The rules are simple…Each player lists 8 facts/habits about themselves. The rules of the game are posted at the beginning before those facts/habits are listed. At the end of the post, the player then tags 8 people and posts their names, then goes to their blogs and leaves them a comment, letting them know that they have been tagged and asking them to read your blog.
1. I was a sorority girl in college. Yep, Delta Theta. Yes that equals party girl. You would never believe it if I told you things I did in college.
2. I love the top of the ice cream cone. You know where all the ice cream sits in the little holes. I also love Kit Kat's but I don't like all the chocolate on them so I eat all the chocolate off the edges and then pull the wafers apart and eat them.
3. I didn't get my drivers license until I was 22. I don't know why. Afraid of my dad yelling at me for doing things wrong, maybe.

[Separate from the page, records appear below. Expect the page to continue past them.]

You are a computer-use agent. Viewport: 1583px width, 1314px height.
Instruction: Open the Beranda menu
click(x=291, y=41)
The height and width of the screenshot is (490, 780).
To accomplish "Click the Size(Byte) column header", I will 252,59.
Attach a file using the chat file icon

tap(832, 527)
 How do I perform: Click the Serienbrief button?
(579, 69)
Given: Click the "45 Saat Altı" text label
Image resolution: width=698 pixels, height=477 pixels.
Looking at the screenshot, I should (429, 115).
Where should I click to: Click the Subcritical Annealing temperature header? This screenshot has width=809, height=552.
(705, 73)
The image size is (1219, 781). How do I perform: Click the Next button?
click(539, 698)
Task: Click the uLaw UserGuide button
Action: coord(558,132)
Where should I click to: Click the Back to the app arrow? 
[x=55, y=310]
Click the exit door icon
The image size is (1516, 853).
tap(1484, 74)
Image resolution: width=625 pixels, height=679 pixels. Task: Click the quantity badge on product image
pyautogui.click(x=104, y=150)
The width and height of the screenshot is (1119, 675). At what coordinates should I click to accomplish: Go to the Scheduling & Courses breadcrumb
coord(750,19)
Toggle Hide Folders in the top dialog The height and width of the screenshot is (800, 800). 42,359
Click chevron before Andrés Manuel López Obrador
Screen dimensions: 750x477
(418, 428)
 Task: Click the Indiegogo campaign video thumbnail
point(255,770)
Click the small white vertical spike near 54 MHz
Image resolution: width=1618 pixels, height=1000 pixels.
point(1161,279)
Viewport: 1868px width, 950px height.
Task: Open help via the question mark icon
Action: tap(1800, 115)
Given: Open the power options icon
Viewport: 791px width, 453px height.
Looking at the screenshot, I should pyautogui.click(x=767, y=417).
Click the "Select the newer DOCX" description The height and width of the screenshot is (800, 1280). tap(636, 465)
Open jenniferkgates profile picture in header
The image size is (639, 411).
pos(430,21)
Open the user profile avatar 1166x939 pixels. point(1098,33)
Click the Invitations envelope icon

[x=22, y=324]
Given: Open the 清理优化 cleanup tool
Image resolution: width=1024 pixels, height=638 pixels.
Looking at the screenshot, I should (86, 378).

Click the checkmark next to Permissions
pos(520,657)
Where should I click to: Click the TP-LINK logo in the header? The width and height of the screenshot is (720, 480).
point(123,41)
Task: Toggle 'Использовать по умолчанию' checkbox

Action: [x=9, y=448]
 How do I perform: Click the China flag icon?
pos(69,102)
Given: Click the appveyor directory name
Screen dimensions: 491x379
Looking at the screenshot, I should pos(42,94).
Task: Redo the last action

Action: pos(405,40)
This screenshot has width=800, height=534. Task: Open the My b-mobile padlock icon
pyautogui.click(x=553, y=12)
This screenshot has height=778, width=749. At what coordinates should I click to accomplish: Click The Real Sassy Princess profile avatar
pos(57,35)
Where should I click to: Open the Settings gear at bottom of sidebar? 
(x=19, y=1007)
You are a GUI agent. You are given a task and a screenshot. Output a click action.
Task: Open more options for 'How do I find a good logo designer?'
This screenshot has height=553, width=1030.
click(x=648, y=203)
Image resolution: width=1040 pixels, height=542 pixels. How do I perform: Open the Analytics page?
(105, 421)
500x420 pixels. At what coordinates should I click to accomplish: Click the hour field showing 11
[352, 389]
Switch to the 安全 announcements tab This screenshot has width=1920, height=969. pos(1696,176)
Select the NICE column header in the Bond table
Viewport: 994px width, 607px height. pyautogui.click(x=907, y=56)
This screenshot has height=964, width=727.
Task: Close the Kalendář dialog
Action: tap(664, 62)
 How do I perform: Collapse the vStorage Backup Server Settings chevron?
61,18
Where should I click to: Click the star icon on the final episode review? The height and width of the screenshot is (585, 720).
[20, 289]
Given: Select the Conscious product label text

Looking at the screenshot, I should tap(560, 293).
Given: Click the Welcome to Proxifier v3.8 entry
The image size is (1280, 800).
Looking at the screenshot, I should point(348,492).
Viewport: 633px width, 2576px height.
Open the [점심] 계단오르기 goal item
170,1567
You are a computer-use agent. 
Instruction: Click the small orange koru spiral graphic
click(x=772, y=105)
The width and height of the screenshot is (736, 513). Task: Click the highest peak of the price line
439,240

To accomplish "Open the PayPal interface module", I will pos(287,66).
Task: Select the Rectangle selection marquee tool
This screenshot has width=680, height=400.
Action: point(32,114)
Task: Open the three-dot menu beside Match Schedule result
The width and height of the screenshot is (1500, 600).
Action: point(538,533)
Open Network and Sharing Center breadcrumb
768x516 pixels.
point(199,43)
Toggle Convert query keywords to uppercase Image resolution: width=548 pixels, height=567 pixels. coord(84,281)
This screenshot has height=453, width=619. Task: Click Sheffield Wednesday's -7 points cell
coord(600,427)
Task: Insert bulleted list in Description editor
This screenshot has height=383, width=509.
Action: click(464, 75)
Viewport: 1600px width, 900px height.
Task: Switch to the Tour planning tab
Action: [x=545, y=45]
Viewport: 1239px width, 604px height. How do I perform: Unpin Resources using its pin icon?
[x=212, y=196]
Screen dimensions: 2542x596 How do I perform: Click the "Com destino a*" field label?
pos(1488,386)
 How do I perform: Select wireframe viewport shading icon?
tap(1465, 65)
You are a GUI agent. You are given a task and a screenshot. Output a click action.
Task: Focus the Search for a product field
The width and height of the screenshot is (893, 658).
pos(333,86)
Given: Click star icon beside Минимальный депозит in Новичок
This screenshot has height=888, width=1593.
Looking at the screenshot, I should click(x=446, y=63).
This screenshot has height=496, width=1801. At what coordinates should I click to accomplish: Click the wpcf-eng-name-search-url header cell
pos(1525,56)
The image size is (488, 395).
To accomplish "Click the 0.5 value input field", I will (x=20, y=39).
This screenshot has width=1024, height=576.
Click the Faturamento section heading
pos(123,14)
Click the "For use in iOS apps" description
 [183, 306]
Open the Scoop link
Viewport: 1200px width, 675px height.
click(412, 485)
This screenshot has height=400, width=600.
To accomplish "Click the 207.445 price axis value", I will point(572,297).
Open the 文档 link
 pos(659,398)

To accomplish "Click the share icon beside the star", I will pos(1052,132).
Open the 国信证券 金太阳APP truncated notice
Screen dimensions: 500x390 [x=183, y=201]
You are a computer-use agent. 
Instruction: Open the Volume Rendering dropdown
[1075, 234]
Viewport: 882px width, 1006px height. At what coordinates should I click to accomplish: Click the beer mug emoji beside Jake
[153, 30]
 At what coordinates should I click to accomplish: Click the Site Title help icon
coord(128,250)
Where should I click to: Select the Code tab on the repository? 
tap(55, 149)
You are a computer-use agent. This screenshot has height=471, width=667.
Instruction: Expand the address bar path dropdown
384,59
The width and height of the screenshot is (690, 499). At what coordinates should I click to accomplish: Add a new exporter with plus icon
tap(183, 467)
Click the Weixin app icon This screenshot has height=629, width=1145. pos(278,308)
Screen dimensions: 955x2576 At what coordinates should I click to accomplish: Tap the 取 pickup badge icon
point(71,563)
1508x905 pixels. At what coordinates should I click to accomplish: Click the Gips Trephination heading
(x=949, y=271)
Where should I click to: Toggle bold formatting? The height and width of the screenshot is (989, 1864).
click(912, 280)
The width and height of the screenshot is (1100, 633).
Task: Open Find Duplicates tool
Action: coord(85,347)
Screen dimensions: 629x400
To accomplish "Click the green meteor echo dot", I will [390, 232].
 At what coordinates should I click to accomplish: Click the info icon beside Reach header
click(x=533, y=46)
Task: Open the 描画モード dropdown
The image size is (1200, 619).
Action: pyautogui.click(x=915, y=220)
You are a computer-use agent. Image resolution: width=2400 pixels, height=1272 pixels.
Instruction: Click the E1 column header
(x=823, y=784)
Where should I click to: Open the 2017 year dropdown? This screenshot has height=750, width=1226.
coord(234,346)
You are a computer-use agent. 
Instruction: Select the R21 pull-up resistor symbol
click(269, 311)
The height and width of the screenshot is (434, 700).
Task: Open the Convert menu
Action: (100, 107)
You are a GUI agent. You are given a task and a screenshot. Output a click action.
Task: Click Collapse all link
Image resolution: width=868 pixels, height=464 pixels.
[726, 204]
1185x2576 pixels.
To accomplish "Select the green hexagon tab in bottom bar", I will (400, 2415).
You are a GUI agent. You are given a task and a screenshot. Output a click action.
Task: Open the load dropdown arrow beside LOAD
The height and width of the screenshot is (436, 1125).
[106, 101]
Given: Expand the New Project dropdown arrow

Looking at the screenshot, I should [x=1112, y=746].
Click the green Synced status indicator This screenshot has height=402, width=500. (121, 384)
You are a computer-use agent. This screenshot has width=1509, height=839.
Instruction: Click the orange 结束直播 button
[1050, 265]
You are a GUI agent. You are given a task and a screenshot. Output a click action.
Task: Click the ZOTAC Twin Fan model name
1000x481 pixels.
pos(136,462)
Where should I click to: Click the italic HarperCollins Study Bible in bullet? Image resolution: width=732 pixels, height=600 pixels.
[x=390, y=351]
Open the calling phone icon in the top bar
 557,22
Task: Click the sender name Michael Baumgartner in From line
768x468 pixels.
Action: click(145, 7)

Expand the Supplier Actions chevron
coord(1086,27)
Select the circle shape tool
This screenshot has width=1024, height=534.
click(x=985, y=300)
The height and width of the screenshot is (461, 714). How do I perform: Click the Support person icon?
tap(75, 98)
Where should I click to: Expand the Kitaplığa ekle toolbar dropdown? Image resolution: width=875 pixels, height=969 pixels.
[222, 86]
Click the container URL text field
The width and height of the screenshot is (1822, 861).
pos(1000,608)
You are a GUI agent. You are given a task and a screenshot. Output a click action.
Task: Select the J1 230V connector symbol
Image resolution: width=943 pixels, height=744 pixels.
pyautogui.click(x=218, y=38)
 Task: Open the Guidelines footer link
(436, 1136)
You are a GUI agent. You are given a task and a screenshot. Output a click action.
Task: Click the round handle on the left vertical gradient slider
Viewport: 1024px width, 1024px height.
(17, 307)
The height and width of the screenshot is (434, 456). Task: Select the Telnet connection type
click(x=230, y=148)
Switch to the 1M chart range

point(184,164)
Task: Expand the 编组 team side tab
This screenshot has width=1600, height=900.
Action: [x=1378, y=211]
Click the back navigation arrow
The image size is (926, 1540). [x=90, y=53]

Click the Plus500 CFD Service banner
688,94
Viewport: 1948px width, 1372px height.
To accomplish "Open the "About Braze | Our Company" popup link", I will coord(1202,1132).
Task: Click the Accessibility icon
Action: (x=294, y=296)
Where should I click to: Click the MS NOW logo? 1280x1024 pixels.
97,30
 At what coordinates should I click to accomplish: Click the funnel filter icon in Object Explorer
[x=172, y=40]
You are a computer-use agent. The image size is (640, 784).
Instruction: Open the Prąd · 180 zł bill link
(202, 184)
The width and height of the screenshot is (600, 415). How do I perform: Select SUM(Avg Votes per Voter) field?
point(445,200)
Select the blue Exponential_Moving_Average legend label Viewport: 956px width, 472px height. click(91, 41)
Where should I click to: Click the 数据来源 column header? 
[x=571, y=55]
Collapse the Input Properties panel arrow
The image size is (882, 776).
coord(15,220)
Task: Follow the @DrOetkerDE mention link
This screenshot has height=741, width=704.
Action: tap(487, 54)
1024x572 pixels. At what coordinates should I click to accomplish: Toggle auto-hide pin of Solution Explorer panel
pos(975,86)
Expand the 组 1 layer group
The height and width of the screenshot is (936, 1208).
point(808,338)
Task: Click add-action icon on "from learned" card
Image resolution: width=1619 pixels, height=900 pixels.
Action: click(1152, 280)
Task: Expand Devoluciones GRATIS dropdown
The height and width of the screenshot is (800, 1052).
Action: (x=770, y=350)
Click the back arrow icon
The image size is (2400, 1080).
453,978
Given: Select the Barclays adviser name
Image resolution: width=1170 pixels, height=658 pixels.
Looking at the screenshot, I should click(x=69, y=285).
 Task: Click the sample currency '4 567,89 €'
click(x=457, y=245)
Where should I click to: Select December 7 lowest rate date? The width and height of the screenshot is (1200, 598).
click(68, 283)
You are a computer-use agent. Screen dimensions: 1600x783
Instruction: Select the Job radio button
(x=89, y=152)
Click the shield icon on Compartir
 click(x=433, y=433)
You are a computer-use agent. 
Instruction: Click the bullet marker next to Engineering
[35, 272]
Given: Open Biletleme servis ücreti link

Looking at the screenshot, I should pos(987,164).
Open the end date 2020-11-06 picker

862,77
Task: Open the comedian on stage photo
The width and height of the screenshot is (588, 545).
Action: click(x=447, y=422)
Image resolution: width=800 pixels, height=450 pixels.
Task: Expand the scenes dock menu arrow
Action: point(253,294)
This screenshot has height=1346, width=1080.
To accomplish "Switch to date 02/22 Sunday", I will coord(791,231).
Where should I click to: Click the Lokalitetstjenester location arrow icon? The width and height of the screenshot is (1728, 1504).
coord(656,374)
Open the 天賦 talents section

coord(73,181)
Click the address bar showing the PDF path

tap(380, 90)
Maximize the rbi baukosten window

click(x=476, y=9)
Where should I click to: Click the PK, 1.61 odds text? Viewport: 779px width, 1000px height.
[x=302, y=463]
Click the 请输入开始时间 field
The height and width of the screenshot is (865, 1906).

4. When I started college I wanted to be a child psychologist. Now, I secretly want to become a message therapist. I have no desire to teach anymore. I am not sure I really ever did.
5. I love to sing!
6. I worry about everything! Every conversation I have I rehearse before hand in my head and then play it back multiple times to make sure I didn't say something stupid. I am constantly worrying about 10 things at a time. I worry about what people think, what I look like, how I sound, ect...
7. I have a fear of drowning. My senior year of college I went white water rafting. I thought I was going to die. Every since I hate being in water where I cannot see the bottom and I hate driving over bridges.
8. I want to loose 70 lbs. I am sick of being fat. I feel like sometimes people don't acknowledge me because of the way i look. I want to be able to walk into any store and buy clothes not just Lane Bryant. I admire Jaki a lot for being okay with a few extra lbs. I wish I could be okay with it. But I think my extra weight doesn't help my already lower than low self esteem.
I tag anyone who reads this.
2 comments:
I wish you would sing with me.
jen
let's lose it together - i could lose 70 and still be an "amazon"....what do you say?!?!?!